I. An Honest Preface
I want to begin with something I don't usually do in these essays: an admission.
This map is the one I am least satisfied with. Not in its ambition — I think the ambition is right, and I'll defend it — but in its execution. The interior is crowded in ways that undermine the political hierarchy I was trying to argue for. The decorative border, which I intended to evoke West African textile and architectural traditions, is more generic than it should be. The Great Fulo territory, which should organize the map's middle distance, loses definition where I needed it most. There is a gap between what I set out to do and what ended up on the page, and I think the honest thing is to name it before proceeding.

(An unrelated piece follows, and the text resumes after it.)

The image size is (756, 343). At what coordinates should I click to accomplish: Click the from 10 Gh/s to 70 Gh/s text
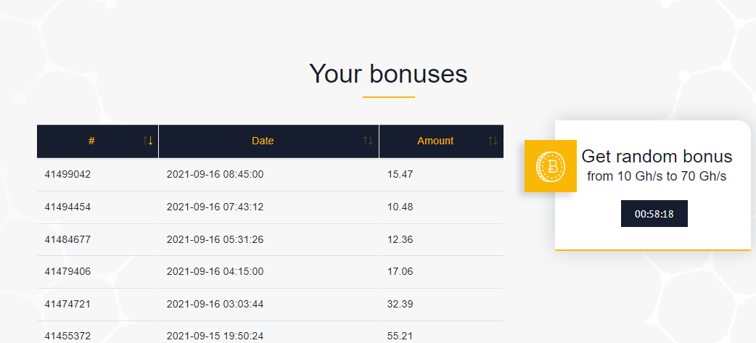click(x=657, y=176)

I am also working further from my primary source base here than in almost anything else I've made. My HRE work is built on hundreds of pamphlets, Austrian state archive correspondence, and diplomatic records I've read firsthand. For West Africa in 1660, I am working primarily through secondary literature — the Cambridge History, the UNESCO General History, Thornton, Lovejoy, Levtzion — with the gaps that entails. The argument I'm making is historically defensible; it reflects genuine scholarly consensus. But there is a difference between making an argument from evidence you've handled yourself and making one from evidence you've absorbed through other people's handling of it, and I feel that difference in this essay more than in any other.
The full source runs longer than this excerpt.